EXERCISE OBJECTIVE:
For the entries below, count the lines containing "will" and give only that number.

Stored items:
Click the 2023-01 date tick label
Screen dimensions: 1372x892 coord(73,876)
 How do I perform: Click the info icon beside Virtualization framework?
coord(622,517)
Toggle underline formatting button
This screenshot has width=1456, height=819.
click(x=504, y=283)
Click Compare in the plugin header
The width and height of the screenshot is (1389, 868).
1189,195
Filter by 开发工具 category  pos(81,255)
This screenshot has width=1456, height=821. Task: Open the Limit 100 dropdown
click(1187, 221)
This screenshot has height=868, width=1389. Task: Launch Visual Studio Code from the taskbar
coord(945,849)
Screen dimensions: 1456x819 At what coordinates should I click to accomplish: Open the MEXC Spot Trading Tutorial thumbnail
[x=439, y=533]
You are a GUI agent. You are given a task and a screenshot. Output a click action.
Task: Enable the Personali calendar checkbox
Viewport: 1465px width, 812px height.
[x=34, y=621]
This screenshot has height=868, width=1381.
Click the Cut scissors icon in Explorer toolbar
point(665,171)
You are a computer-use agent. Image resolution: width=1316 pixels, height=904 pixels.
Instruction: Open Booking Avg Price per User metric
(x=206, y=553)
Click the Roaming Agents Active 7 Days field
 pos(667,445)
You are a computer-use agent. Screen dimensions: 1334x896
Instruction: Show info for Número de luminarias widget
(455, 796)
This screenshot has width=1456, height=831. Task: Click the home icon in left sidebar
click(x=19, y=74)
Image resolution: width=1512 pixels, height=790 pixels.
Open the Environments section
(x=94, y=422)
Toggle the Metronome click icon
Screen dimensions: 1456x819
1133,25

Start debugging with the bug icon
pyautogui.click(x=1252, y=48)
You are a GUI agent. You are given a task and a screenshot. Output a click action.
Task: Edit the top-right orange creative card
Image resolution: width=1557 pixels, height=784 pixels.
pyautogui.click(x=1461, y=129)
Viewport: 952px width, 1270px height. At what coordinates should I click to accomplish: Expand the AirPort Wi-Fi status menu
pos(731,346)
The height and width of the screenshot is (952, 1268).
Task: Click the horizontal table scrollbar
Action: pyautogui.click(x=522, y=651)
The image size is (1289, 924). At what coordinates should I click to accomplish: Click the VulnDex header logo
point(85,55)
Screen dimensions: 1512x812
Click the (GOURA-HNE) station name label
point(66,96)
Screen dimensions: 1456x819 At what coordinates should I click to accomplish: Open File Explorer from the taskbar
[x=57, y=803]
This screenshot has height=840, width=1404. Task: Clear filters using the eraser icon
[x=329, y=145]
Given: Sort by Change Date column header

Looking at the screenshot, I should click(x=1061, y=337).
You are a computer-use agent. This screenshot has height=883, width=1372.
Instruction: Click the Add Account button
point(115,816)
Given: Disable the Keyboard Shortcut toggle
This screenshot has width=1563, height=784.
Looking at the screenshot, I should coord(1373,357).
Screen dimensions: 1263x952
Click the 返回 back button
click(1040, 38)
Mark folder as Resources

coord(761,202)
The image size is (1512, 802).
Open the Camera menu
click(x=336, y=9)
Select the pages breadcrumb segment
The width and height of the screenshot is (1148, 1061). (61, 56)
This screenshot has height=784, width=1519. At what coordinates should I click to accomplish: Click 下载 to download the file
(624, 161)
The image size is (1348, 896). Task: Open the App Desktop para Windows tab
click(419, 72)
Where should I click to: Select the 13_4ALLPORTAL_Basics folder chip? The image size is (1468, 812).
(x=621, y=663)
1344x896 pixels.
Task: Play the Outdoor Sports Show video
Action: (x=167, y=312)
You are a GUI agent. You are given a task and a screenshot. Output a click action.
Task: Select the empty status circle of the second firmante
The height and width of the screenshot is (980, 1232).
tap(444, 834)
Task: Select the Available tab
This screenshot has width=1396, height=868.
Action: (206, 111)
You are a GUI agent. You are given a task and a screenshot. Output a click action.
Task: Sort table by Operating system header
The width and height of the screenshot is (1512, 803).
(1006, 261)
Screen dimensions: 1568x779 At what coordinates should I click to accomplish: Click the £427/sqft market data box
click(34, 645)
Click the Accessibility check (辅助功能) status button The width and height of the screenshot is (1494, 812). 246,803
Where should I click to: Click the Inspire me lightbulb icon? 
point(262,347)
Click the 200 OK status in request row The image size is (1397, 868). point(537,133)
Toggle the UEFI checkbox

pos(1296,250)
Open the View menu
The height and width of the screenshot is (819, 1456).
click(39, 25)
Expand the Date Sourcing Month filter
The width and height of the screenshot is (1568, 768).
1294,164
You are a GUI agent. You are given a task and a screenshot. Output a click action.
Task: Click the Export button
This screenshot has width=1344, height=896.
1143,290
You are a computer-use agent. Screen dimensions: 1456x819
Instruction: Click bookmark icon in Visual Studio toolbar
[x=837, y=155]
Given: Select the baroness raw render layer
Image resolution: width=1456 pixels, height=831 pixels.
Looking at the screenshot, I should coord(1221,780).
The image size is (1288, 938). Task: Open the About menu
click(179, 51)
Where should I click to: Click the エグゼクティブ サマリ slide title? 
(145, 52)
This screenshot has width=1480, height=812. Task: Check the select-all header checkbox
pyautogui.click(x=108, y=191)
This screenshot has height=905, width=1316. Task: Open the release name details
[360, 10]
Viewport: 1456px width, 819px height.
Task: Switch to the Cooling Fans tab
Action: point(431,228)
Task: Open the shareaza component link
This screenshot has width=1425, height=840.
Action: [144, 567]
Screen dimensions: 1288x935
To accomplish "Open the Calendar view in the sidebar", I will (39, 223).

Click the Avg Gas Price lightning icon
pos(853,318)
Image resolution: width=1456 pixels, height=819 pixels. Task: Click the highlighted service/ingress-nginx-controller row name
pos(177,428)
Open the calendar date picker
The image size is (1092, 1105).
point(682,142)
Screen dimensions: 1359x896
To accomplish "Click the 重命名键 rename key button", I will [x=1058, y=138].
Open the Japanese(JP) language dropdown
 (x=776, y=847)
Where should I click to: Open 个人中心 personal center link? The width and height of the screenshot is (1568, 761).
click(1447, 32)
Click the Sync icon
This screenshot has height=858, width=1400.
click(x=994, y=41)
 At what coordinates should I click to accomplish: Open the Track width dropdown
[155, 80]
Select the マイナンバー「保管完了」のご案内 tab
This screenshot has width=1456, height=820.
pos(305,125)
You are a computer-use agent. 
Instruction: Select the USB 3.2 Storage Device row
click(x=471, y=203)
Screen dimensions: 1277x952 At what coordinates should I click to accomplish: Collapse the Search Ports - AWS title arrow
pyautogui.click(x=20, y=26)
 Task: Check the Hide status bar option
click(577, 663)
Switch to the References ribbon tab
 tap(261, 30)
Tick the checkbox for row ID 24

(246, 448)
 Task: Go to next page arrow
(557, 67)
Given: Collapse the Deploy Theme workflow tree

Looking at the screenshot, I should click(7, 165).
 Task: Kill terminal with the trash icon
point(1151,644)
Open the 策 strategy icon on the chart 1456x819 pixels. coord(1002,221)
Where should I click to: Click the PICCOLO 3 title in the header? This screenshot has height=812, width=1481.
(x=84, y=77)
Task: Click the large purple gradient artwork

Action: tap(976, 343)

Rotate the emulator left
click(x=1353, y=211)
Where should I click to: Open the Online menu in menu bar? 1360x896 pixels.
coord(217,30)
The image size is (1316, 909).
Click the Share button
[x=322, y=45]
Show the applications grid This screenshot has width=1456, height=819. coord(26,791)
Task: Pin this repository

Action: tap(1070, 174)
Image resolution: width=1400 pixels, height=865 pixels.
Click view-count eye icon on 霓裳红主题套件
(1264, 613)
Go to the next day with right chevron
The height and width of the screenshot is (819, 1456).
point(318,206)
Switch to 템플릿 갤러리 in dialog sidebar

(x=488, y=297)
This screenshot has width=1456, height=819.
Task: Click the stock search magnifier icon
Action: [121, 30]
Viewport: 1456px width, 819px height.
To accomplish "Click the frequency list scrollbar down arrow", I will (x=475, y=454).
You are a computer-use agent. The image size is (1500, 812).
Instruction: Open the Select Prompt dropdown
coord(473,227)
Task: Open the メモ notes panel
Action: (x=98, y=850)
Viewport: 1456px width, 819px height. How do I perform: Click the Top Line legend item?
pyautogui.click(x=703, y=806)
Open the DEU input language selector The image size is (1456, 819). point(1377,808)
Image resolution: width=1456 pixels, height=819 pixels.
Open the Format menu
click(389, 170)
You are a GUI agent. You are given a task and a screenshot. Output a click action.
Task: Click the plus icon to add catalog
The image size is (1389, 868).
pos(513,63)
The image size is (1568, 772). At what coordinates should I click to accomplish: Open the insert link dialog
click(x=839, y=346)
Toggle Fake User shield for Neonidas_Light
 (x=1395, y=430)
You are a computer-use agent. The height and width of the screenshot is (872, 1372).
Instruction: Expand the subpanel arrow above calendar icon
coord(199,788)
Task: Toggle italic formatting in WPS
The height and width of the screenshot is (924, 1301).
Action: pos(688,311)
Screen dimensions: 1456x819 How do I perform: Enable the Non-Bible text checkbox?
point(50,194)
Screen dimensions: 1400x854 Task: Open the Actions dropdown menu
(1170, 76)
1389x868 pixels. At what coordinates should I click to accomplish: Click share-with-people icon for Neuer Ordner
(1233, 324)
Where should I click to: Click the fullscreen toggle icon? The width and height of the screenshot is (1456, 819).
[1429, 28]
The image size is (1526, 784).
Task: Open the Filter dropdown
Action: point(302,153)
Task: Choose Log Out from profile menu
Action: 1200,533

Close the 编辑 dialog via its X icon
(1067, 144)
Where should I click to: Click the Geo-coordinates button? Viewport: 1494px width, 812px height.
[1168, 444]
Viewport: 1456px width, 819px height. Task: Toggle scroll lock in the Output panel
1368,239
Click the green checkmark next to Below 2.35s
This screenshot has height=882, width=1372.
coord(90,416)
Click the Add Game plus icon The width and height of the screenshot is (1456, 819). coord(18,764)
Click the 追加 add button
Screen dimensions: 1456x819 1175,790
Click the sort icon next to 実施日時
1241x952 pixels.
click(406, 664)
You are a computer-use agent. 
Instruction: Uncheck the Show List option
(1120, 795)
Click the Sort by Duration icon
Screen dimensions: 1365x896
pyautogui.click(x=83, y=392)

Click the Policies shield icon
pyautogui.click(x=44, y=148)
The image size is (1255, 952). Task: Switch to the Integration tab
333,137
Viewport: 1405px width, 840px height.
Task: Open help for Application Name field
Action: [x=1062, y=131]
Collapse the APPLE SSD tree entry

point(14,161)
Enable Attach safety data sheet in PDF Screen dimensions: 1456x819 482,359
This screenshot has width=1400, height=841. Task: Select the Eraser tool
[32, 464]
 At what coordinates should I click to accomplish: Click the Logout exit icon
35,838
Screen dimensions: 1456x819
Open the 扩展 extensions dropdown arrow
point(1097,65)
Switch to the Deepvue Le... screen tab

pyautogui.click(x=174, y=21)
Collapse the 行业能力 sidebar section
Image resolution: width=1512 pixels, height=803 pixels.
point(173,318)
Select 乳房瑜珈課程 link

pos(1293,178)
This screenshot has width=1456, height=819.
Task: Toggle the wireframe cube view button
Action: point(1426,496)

SOLUTION TO THIS TASK:
3